- **Your instructions**:
Set down, word for word, the part of the Tarzan reviews that starts at the words "I found this" and stops after "into each other.".

- **Text block**:

++++++

Tarzan of the Apes is a cultural classic. I grew up during a time when Saturday morning was filled with Tarzan cartoons and movies. “Me Tarzan, you Jane” is almost a cultural tagline. However, this is the first time I was exposed to the original novel, written by Edgar Rice Burroughs. The story is well known. The child of English nobility is raised from birth by a band of apes, with very little exposure to human influence. Upon reaching maturity, he is finally faced with members of his own species.

I found this to be a relatively decent story, right up to the point that the party of English travelers was deposited upon Tarzan’s shores. Now, I had a problem with Tarzan teaching himself how to read, strictly by virtue of his discovery of a set of books left behind by his dead parents. That is pretty absurd on its face, however, when the English travelers actually included Tarzan’s first cousin, the very person that succeeded to the lordship upon the death of his father, the author lost me. Coincidence? Africa is a mighty large continent for two such closely related people to accidentally run into each other.

There follows several highly implausible occurrences, such as Tarzan’s mastery of the French and English languages and operation of near seamless transition into upper class society. In any event, a tolerably entertaining story deteriorated rapidly at about the midway point, in my opinion. ( )
  santhony | Oct 23, 2014 |
Lord Greystoke and his Lady Greystoke was going to Africa. On the ship they was an old angry captain that hated the crew except for the high ranked me. He would shoot or beat the men if they dare to say no to his order. Lady Greystoke died and then her husband was killed by the king ape leaving their son behind. He was raised by the apes in the jungle. He became known as Tarzan instead of using his name John. He does not know that he is human, yet he felt out of place in the tribe of apes because he was the only one that was hairless. He soon found his parents cabin and in this way he found out that he was a human being. He also wanted to be the leader of the apes and he challenge White Eyes to a fight. Tarzan won the fight and became the leader. He was bought back to England by D'Amot where he met his grandfather and fell in love with a girl name Jane. Jane taught him English, French and how to dance.

++++++

- **Source data**:

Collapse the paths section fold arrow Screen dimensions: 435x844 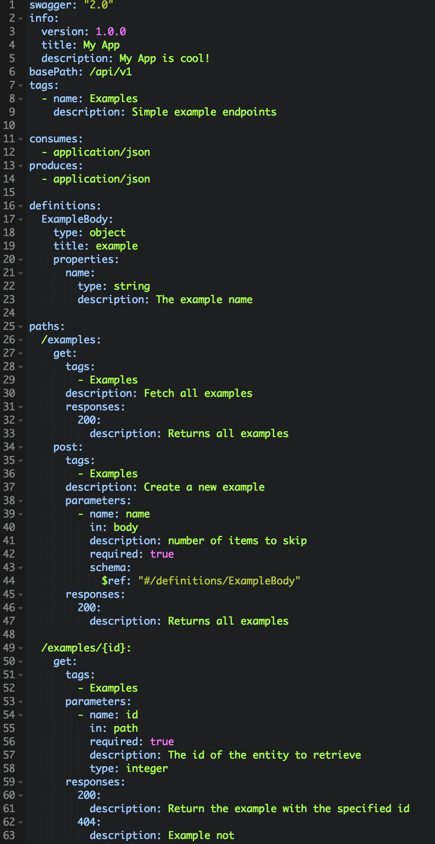pyautogui.click(x=21, y=327)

++++++

- **Written solution**:
I found this to be a relatively decent story, right up to the point that the party of English travelers was deposited upon Tarzan’s shores. Now, I had a problem with Tarzan teaching himself how to read, strictly by virtue of his discovery of a set of books left behind by his dead parents. That is pretty absurd on its face, however, when the English travelers actually included Tarzan’s first cousin, the very person that succeeded to the lordship upon the death of his father, the author lost me. Coincidence? Africa is a mighty large continent for two such closely related people to accidentally run into each other.